Bertrand Badré, directeur financier du Groupe de la Banque mondiale. © Les Echos
Bertrand Badré, directeur financier du Groupe de la Banque mondiale. © Les Echos

Le directeur financier du Groupe de la Banque mondiale, Bertrand Badré, s’est réjoui samedi à Marrakech de la récente découverte de pétrole au Sénégal qu’il a qualifié de “bonne nouvelle” appelant les autorités du pays à mettre cette ressource au service de son développement.

«Au Sénégal, nous conseillons ce qu’on conseille à tout le monde. Mais je tiens à dire qu’il faut d’abord se réjouir de cette découverte. Il ne faut pas se cacher. C’est plutôt une bonne nouvelle pour le pays», a notamment dit M. Badré.

Le responsable des stratégies relatives aux questions financières et à la gestion des risques pour l’ensemble du Groupe de la Banque mondiale s’exprimait dans un entretien avec APA. Il participe au 3ème forum des Dialogues de l’Atlantique qui se tient du 24 au 26 octobre à Marrakech.

Selon les premières estimations de l’entreprise pétrolière britannique Cairn Energy qui a découvert ce gisement à une centaine de kilomètres au large des côtes sénégalaises, les réserves de ce puits tourneraient autour de 250 millions de barils de pétrole.

M. Badré a souligné qu’il faut alerter le Sénégal sur les risques liés à une mauvaise utilisation d’une telle ressource. « Comme toute richesse, on a le sentiment de l’argent facile. Mais découvrir du pétrole, ce n’est pas comme gagner au loto. C’est quelque chose qui doit se gérer, qui doit s’apprendre.
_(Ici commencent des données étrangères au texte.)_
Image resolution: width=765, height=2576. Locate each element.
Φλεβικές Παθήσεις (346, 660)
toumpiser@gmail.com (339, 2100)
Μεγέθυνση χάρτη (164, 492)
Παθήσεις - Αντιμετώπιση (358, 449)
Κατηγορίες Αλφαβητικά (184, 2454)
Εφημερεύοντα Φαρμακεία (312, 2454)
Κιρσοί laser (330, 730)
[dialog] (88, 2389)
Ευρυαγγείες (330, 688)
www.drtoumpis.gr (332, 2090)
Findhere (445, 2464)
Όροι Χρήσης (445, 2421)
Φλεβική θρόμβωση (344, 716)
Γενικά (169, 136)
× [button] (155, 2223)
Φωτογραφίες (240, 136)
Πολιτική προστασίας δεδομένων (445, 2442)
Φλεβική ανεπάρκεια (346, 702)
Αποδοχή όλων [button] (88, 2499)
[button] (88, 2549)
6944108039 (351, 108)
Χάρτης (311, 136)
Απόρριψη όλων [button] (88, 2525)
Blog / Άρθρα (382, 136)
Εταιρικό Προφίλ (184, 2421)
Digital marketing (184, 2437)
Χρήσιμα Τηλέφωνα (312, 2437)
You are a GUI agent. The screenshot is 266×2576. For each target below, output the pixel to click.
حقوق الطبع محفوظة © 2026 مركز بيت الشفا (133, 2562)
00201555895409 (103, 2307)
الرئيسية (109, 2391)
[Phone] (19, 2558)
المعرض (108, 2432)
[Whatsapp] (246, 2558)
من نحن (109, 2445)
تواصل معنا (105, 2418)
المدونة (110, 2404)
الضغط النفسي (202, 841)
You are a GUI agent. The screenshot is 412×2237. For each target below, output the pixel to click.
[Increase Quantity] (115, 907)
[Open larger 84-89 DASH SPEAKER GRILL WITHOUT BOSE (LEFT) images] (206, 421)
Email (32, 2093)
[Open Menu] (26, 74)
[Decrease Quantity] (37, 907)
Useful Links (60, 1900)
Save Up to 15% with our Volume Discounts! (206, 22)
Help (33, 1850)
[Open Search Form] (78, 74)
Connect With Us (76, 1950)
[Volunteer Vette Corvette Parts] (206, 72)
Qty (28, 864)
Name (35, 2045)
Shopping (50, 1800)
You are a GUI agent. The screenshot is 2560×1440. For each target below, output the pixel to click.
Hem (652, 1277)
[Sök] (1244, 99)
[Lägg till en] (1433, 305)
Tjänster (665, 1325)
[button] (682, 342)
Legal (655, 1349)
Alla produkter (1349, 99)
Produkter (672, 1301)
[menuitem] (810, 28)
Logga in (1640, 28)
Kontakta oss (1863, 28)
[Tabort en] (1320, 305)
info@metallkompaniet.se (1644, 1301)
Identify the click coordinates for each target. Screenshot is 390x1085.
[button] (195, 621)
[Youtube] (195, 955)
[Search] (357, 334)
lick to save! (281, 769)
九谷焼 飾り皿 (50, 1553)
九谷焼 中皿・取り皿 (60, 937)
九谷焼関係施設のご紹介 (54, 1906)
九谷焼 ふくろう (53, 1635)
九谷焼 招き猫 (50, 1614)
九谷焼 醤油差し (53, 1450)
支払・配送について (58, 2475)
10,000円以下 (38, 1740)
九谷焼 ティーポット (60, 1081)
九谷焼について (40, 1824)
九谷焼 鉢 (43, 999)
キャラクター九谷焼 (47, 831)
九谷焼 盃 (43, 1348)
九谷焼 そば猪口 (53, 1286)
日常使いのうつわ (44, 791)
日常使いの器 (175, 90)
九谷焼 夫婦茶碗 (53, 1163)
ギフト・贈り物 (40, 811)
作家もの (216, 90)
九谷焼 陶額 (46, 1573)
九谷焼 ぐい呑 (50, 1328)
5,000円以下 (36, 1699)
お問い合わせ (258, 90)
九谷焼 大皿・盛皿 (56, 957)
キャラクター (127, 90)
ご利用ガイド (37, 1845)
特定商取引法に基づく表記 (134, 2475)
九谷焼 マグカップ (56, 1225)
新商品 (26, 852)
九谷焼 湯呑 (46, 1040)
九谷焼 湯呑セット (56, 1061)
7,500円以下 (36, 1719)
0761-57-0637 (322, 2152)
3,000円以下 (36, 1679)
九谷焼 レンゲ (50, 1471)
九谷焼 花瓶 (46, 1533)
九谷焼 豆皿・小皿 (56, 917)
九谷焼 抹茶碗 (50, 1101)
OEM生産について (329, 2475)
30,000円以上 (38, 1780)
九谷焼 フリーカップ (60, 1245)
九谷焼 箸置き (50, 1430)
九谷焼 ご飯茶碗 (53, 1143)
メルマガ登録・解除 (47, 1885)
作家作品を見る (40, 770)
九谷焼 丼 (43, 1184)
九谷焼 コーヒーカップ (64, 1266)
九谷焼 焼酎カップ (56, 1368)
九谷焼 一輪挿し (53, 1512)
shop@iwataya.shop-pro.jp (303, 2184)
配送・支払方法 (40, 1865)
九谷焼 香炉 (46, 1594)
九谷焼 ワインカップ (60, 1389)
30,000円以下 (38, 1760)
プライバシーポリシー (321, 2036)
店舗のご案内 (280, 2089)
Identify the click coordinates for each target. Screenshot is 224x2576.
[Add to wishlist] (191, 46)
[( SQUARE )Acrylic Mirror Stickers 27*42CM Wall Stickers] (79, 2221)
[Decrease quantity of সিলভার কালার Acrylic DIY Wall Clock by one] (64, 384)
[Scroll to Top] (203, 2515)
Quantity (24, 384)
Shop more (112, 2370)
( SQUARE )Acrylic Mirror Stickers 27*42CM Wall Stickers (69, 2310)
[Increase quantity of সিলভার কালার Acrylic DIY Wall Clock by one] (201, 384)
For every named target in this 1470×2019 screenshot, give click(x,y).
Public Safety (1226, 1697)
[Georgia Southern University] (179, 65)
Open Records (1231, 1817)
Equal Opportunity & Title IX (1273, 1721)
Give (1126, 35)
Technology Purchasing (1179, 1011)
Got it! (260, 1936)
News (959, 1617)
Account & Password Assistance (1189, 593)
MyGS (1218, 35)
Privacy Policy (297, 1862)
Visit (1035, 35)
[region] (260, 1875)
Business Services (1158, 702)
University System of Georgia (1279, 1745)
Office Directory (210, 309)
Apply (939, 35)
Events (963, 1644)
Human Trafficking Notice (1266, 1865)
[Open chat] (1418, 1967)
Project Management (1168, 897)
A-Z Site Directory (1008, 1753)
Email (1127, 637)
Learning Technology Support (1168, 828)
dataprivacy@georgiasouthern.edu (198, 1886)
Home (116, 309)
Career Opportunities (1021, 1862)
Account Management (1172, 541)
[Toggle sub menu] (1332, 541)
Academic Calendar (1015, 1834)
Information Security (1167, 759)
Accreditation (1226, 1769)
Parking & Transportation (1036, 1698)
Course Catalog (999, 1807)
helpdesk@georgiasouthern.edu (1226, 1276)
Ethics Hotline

L’idée est de mettre cette ressource au service du développement du pays», a dit Bertrand Badré.

Pour la gestion de ce pétrole, il y des risques de type macro-économique. «C’est-à-dire, a-t-il poursuivi, si vous avez trop de ressources qui arrivent dans un pays qui n’est pas prêt à les absorber, vous avez des phénomènes d’inflation, des phénomènes de substitution.

Du coup, on risque de déséquilibrer l’économie du pays, on risque de concentrer les investissements sur cette même ressource, et ne pas diversifier l’économie. Or, il est rare que l’exploitation du pétrole crée beaucoup d’emplois. Les emplois on va les créer dans l’agriculture, dans les services, dans une économie diversifiée. Et le hic, est qu’on passe à côté de cela et qu’on s’illusionne sur une ressource naturelle».

Présente au forum de Marrakech, l’ex-Premier ministre sénégalais, Aminata Touré, a également estimé que le pétrole est «une bonne nouvelle» pour son pays.

«C’est une bonne nouvelle car, il nous faut des ressources supplémentaires. Mais on aura l’effectivité en termes de ressources dans quelques années. Entre temps, il faut continuer à travailler», a soutenu Mme Touré.